DOCUMENT TEXT:
Chinese Taoist musician (1893–1950)

Abing (阿 炳 (Ābǐng); 20 August 1893 or 3 November 1898 - 4 December 1950), born Hua Yanjun (華彥鈞 (华 彦 钧, Huá Yànjūn)) was a blind Chinese musician specializing in the erhu and pipa.

==Early life==
Abing was born as Hua Yanjun on either 20 August 1893 or 3 November 1898, in the eastern Chinese city of Wuxi, Jiangsu province. His father Hua Qinghe was a Taoist priest and musician. His mother was a widow, and her remarriage to a priest was resented by her family; she remained depressed and died a year after Abing's birth. Abing was raised by extended family until the age of eight, when he went to live with his father at the temple. Abing was the name used by his family. He was given the official name Hua Yanjun at this time and sent to school.

Abing's father was proficient in a number of musical instruments and Taoist religious music. His father trained him in drums from the age of 10. Abing began learning the dizi at age 12, then the erhu, undergoing a rigorous set of training, such as playing the flute with weights attached to the end of the flute to increase the power of his wrist. At age 17, Abing first performed in religious ceremonies, and won acclaim for his musical talent, presentation, and voice.

In 1914, upon the death of his father, Abing took charge of the temple along with his cousin. However, badly run operations at the temple, and an opium addiction, drove Abing into poverty.

== Career ==
At the age of 34, he contracted syphilis and progressively lost sight in both his eyes. He became homeless and earned a living as an itinerant street performer. In 1939, he married Dong Cuidi (董 催 弟), a country widow in Jiangyin.

DATA TO EXAMINE:
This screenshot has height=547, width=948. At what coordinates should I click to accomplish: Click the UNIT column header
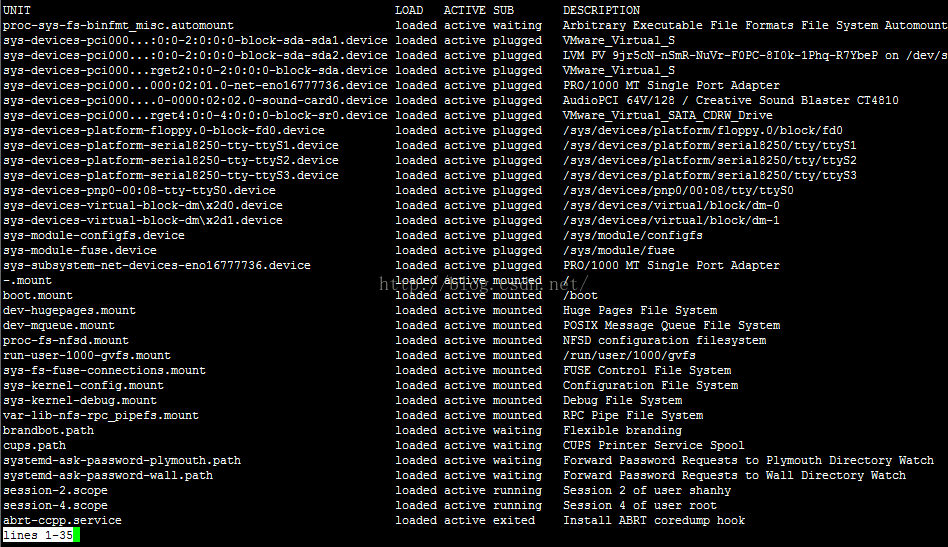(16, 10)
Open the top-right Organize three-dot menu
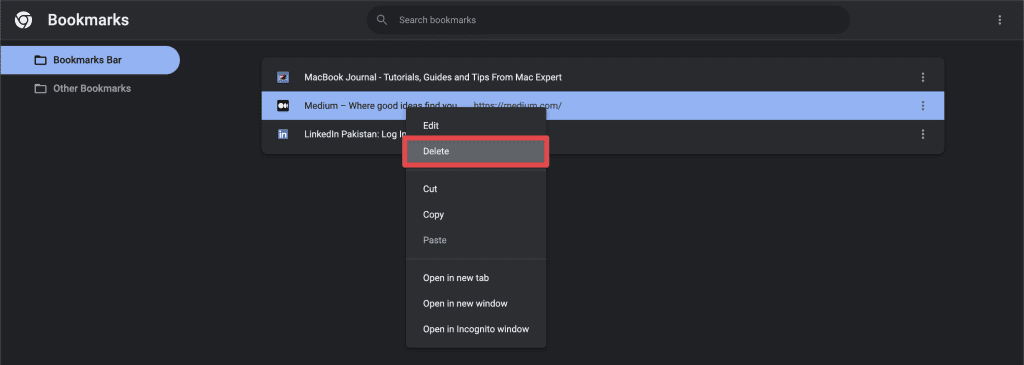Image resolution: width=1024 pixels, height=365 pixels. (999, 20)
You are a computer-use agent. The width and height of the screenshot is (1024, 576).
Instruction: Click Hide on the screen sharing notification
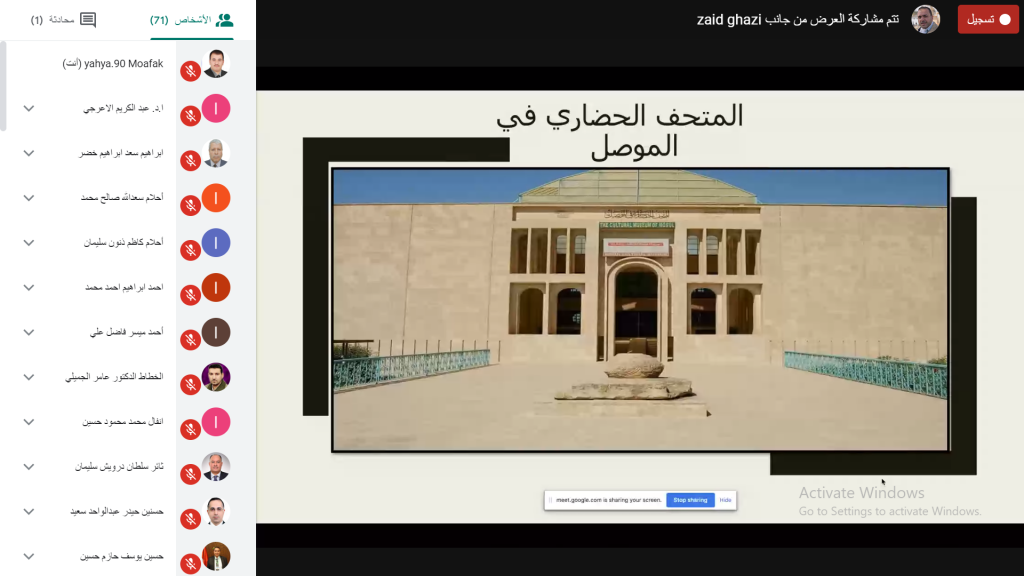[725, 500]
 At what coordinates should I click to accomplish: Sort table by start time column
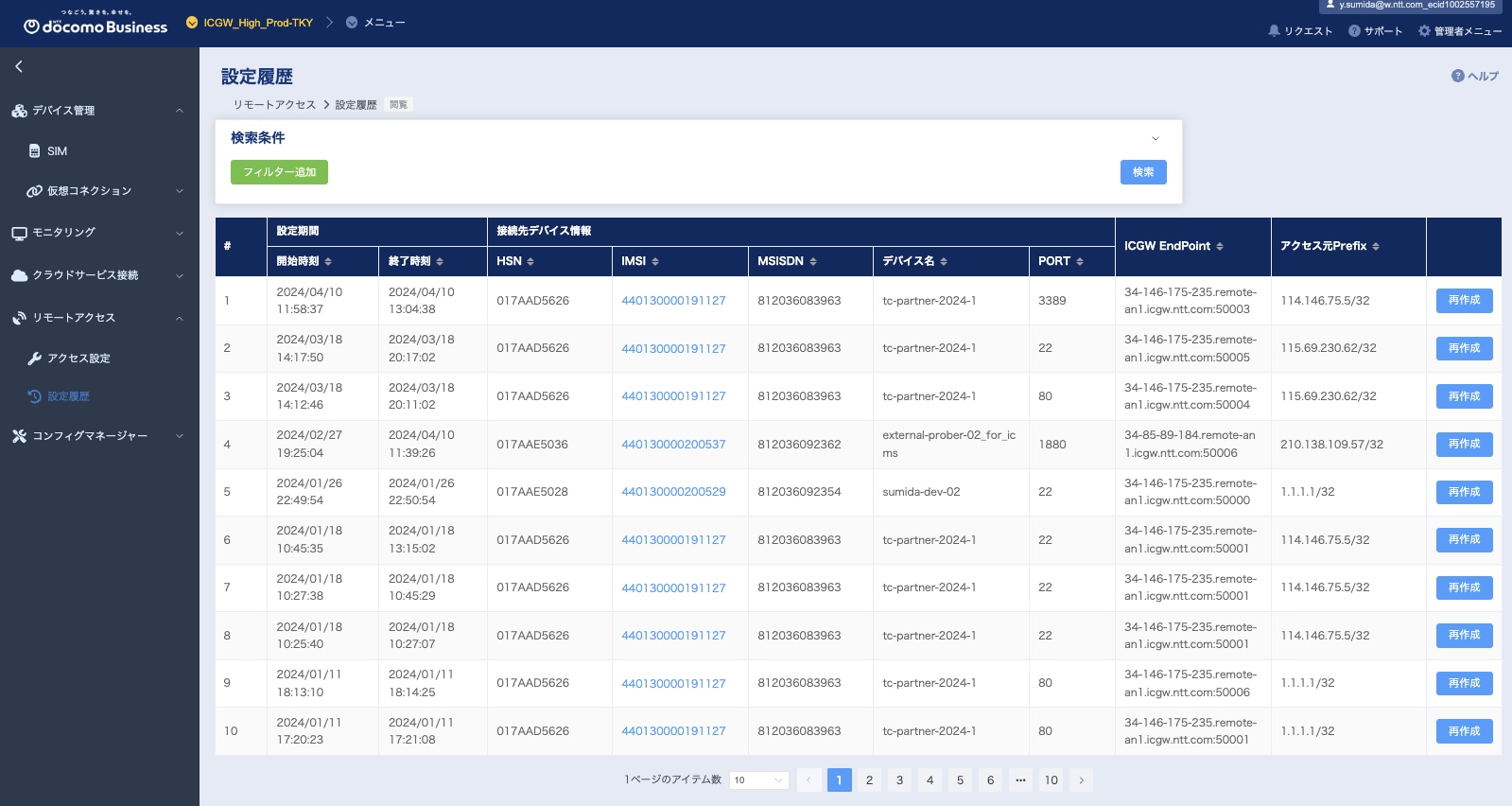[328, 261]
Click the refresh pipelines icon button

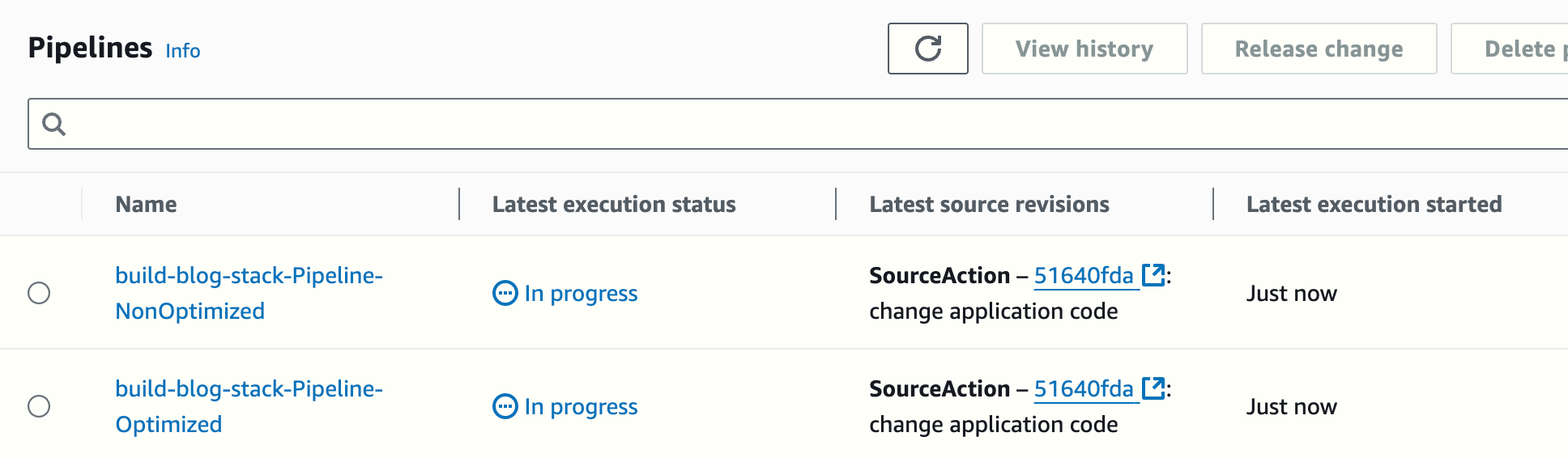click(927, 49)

REQUIRED ACTIONS:
1/ Which ages of Abing are mentioned in the Abing biography?
2/ Set down everything in the Abing biography from "Chinese Taoist musician" down to "erhu and pipa.", word for word.
3/ Can you sum up the Abing biography in two sentences?
The material isn't needed for any of this.

RESPONSES TO THE TASKS:
1/ 8, 10, 12, 17, 34

2/
Chinese Taoist musician (1893–1950)

Abing (阿 炳 (Ābǐng); 20 August 1893 or 3 November 1898 - 4 December 1950), born Hua Yanjun (華彥鈞 (华 彦 钧, Huá Yànjūn)) was a blind Chinese musician specializing in the erhu and pipa.

3/ Abing, born Hua Yanjun in Wuxi, Jiangsu province, was a blind Chinese musician who specialized in the erhu and pipa and was trained in music by his father, a Taoist priest. After his father died in 1914 he ran the temple with his cousin, but poor management and an opium addiction left him poor, and after losing his sight to syphilis he became homeless and lived as an itinerant street performer.